During the past month I had also started doing additional triceps exercises. Where I had seen very limited success with seated triceps extensions, I had started doing standing extensions. The best way to describe this exercise is to say that it looked similar to pushing down the plunger on a dynamite charge. Because my left arm was so weak, I had to use relatively light weight in order to preserve correct form. I would use my right arm to balance the apparatus, while I concentrated on pushing as hard as I could with my left.

When I began doing this exercise, I was able to do 15 pounds very gingerly. I’d been very shaky and had leaned a little too much on the bar. This had lessened my ability to concentrate adequately on the correct muscle group. Nonetheless I had to rely on my body weight in order to complete the exercise. I would perform this exercise every time I went to the gym, and eventually I was using less of my own weight and gradually growing stronger. Over the next month, I got to the point where I was using 40 pounds of resistance.

My triceps were nowhere near strong enough yet, but between the exercises and wearing my arm splint every night, I felt like I wasn’t completely wasting my time. The splint was keeping my arm straight each night. I was able to straighten it a little more each week. Where I could tell the most difference was in my ability support my own body weight with my elbow. While in Mississippi, my therapists had asked me to try to rest on my elbows. Each time I tried, I had collapsed.
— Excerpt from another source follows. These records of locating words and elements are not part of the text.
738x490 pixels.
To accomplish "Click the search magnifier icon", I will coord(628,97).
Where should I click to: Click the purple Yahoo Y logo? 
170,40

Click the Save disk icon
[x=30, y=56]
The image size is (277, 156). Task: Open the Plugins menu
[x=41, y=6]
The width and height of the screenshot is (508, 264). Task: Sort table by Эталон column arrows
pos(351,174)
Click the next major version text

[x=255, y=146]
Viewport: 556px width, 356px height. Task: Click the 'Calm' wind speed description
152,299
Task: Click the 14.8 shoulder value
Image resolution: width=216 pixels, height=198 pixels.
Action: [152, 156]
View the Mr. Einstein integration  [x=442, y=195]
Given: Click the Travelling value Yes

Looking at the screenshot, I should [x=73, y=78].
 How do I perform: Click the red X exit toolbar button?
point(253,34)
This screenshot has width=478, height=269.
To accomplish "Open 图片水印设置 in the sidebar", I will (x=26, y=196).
Now I had enough strength in my triceps to brace myself and stay upright.

My success was not without setbacks. One night I was lying in bed, when I began to feel uncomfortable. I was lying on my right side when all of a sudden I had to roll over on my back. After a few seconds on my back, I decided that I would be better off on my stomach. I was having one of those bizarre nights when your bones feel too heavy for your flesh and always sink, causing you pain.

As I rolled over on the narrow bed, I tried to elevate my body so that I was spinning in place. This didn’t work. My feet got tangled in my sheets, and I ended up falling on the floor. It would have been disorienting enough had I merely fallen on my side of the room, but I fell through the curtain that was supposed to act as a partition between my roommate’s side and mine.
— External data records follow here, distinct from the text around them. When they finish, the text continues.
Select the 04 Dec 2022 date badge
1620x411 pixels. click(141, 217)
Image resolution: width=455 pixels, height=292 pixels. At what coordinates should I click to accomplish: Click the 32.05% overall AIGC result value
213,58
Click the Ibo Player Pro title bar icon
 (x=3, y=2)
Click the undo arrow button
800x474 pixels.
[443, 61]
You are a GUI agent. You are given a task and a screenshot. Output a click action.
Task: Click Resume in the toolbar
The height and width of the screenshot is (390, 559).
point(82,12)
I rolled around until I could get free of the curtain. As I did so, I heard several of his personal items hit the floor. While I writhed around trying to get up one one knee, I prayed I didn’t knock over anything sharp or wet. Finally I got my left foot planted on the floor. Next I got up on my right knee, placed my right arm on the bed, then pushed myself up to sit on the bed. After all of this activity, it didn’t matter what position I fell asleep in for the rest of the night.
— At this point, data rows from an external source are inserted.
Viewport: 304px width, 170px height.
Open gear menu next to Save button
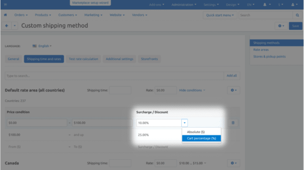[x=281, y=26]
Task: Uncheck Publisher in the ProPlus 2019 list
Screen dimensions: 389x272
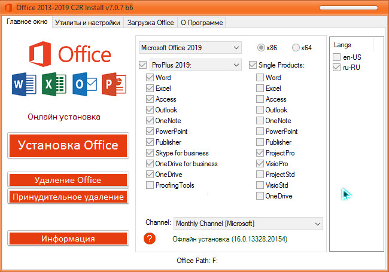Action: (150, 142)
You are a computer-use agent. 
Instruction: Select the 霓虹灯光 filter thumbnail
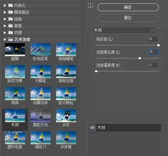[x=41, y=116]
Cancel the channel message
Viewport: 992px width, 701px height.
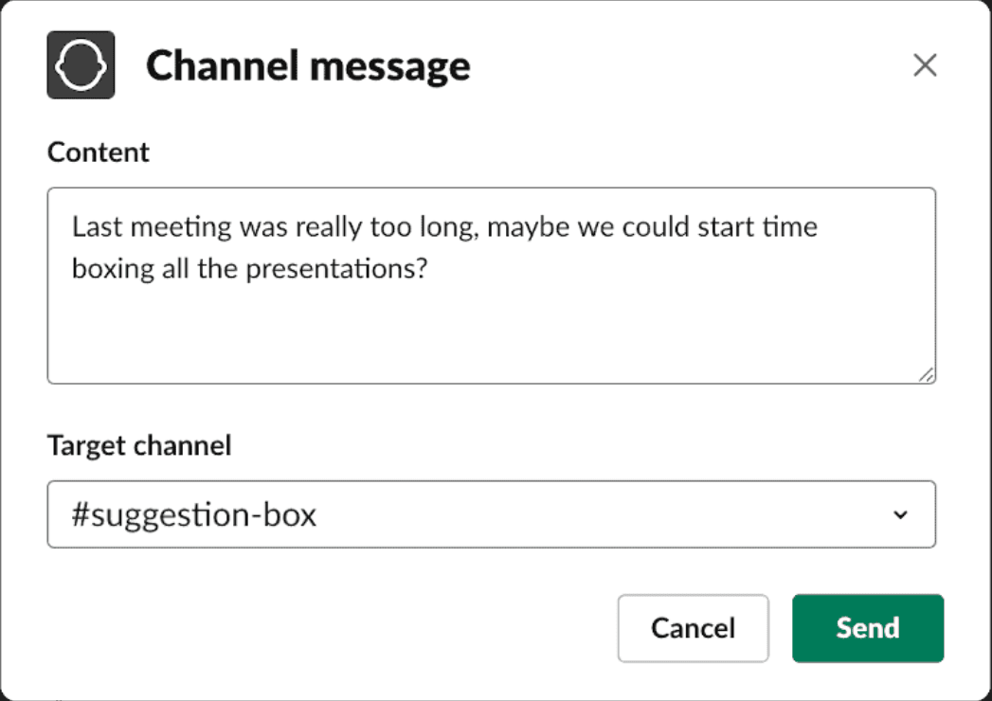693,627
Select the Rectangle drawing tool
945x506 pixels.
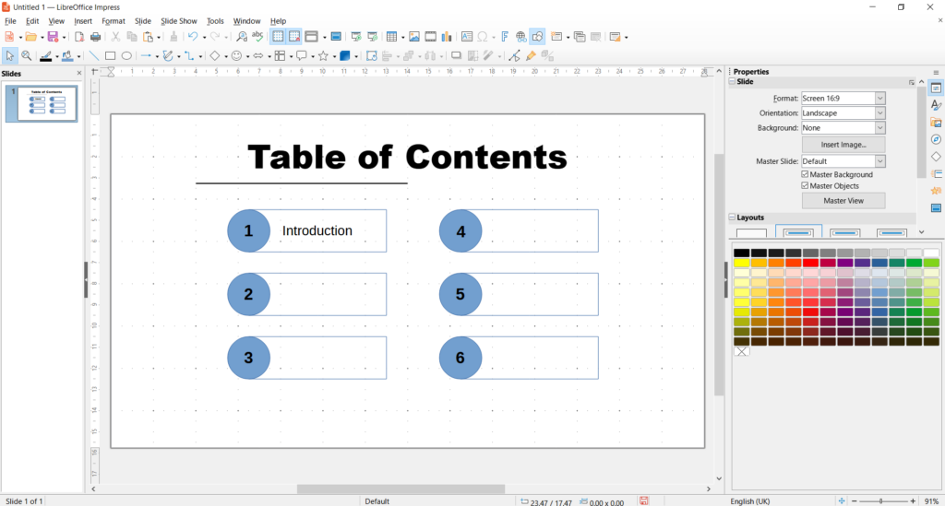click(x=110, y=56)
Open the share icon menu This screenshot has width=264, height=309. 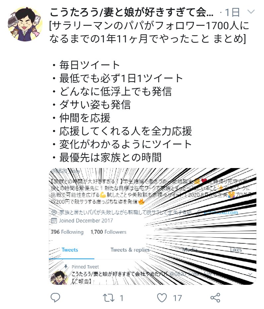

A couple of days later, I went out for dinner. When my Metro Mobility ride arrived, the driver pulled the bus so far forward that he was beyond the pavement. Once he got out, I asked him to back up, so I wouldn’t have to walk through mud. He complied and got back in. I decided to help speed up the process by sidling to my left. That way I would already be in position when he opened the door.

I must not have picked my left foot high enough, because I tripped and fell sideways. It felt like I was falling in slow motion, but I fell to my left, so I couldn’t brace my arm to break my fall. My elbow hit the pavement with a heavy thud. I stepped quickly onto the bus so the medical staff couldn’t be alerted to come out and prevent me from leaving.

Inside the bus, while the driver sterilized and bandaged the wound, I had time to replay what had happened in my mind. I should have just waited behind the rail. I should’ve picked up my left foot higher. I should’ve held the railing as I stepped sideways. There was one thing that was obvious about both recent falls: I still needed to concentrate on the mechanics of what I was doing. My body was getting stronger every week, but I still had to be mindful of the ways in which it was compromised. I had come a long, long way, but the journey continued.